Avec Jordana, qui refuse obstinément l’appellation de « petite amie », les choses ne sont guère plus simples. Il faut dire qu’elle non plus n’est pas comme les autres : elle aime les paysages industriels, l’eczéma sur son cou, les allumettes longues et les clichés Polaroid. La romance compliquée de ces deux originaux à la fois trop mûrs et paumés est filmée avec une justesse qui confine au miracle et une sensibilité profonde qui ne verse jamais dans la condescendance. Leur relation est empreinte d’une gravité précoce, un trouble existentiel, une intensité mélancolique qui font de ce film davantage qu’une énième plongée dans les méandres de la psyché adolescente. Ces jeunes gens fragiles et tellement peu sûrs de leurs propres sentiments se trouvent confrontés à des problèmes et des questions qui transcendent la notion d’âge et suscitent une empathie universelle: la séparation, l’amour, la maladie, la mort. Malgré tout, Submarine reste une comédie truffée de répliques décalées à souhait, de situations aberrantes et de trouvailles plus réjouissantes les unes que les autres. Doux-amer, parfois cruel, souvent drôle, le film marche sur un film ténu et cultive avec élégance le sens de l’entre-deux.

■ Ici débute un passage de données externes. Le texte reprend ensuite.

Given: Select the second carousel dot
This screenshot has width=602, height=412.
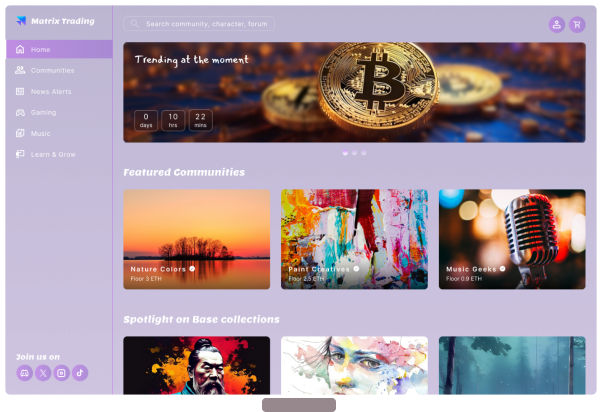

Ode cinématographique aux contrées sans soleil, Submarine regorge d’une britannicité et d’une tendresse touchante pour les mornes décors urbains du Pays de Galles, les murs de brique rouge, les cheminées d’usines dont la fumée se confond avec les nuages, les laids uniformes des lycéens. La sublime bande originale signée Alex Turner colle aux images et participe d’une atmosphère très contemplative qui parvient à arracher le récit à tout repère chronologique pour l’installer dans une sorte de grâce atemporelle, un rythme hypnotique. Belles à pleurer, les ballades élégiaques du chanteur des Arctic Monkeys semblent, comme l’ensemble du film, tombées du ciel, inspirées par un ailleurs secret et inaccessible au commun des mortels, soufflées à l’oreille de l’artiste par une quelconque muse venue du pays des brumes, ou peut-être, qui sait, une divinité des profondeurs. Après un tel moment de pur enchantement et devant un tel concentré de poésie, de sincérité et de virtuosité, il vient aux lèvres du spectateur forcément ému comme une envie de dire merci.